EXERCISE REQUIREMENTS —
Reproduce the entries below character for character.

RECORDS SHOWN —
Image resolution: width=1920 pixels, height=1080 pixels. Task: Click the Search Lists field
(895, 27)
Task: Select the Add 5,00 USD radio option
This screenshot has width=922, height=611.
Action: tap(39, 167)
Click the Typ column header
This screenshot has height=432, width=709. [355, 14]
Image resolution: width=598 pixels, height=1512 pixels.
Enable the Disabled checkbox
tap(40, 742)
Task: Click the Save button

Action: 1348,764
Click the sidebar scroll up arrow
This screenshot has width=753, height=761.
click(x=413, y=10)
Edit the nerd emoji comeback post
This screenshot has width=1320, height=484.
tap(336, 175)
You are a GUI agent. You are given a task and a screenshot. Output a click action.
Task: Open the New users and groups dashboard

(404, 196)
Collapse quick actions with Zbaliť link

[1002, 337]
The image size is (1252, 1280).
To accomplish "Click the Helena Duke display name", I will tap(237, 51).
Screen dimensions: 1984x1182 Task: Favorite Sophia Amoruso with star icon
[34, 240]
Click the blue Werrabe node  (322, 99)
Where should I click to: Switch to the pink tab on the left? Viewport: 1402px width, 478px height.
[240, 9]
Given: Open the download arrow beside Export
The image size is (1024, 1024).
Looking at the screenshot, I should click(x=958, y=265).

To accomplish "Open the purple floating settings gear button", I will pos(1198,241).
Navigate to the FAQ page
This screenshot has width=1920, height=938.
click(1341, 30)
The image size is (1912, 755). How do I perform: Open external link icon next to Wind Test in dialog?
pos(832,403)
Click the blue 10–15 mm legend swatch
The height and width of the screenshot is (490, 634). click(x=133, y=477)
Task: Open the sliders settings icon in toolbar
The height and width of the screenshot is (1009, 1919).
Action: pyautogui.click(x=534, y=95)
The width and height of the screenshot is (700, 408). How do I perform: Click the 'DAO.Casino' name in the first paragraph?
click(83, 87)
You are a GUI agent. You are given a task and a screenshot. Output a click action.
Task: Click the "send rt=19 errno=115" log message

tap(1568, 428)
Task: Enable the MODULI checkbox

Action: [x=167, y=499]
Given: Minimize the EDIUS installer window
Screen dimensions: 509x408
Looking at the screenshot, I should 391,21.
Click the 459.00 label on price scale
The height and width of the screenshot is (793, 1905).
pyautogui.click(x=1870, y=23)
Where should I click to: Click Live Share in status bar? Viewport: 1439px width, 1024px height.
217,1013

WORKED SOLUTION —
Image resolution: width=1920 pixels, height=1080 pixels. Task: Click the Search Lists field
(895, 27)
Task: Select the Add 5,00 USD radio option
This screenshot has width=922, height=611.
Action: tap(39, 167)
Click the Typ column header
This screenshot has height=432, width=709. [355, 14]
Image resolution: width=598 pixels, height=1512 pixels.
Enable the Disabled checkbox
tap(40, 742)
Task: Click the Save button

Action: 1348,764
Click the sidebar scroll up arrow
This screenshot has width=753, height=761.
click(x=413, y=10)
Edit the nerd emoji comeback post
This screenshot has width=1320, height=484.
tap(336, 175)
You are a GUI agent. You are given a task and a screenshot. Output a click action.
Task: Open the New users and groups dashboard

(404, 196)
Collapse quick actions with Zbaliť link

[1002, 337]
The image size is (1252, 1280).
To accomplish "Click the Helena Duke display name", I will tap(237, 51).
Screen dimensions: 1984x1182 Task: Favorite Sophia Amoruso with star icon
[34, 240]
Click the blue Werrabe node  (322, 99)
Where should I click to: Switch to the pink tab on the left? Viewport: 1402px width, 478px height.
[240, 9]
Given: Open the download arrow beside Export
The image size is (1024, 1024).
Looking at the screenshot, I should click(x=958, y=265).

To accomplish "Open the purple floating settings gear button", I will pos(1198,241).
Navigate to the FAQ page
This screenshot has width=1920, height=938.
click(1341, 30)
The image size is (1912, 755). How do I perform: Open external link icon next to Wind Test in dialog?
pos(832,403)
Click the blue 10–15 mm legend swatch
The height and width of the screenshot is (490, 634). click(x=133, y=477)
Task: Open the sliders settings icon in toolbar
The height and width of the screenshot is (1009, 1919).
Action: pyautogui.click(x=534, y=95)
The width and height of the screenshot is (700, 408). How do I perform: Click the 'DAO.Casino' name in the first paragraph?
click(83, 87)
You are a GUI agent. You are given a task and a screenshot. Output a click action.
Task: Click the "send rt=19 errno=115" log message

tap(1568, 428)
Task: Enable the MODULI checkbox

Action: [x=167, y=499]
Given: Minimize the EDIUS installer window
Screen dimensions: 509x408
Looking at the screenshot, I should 391,21.
Click the 459.00 label on price scale
The height and width of the screenshot is (793, 1905).
pyautogui.click(x=1870, y=23)
Where should I click to: Click Live Share in status bar? Viewport: 1439px width, 1024px height.
217,1013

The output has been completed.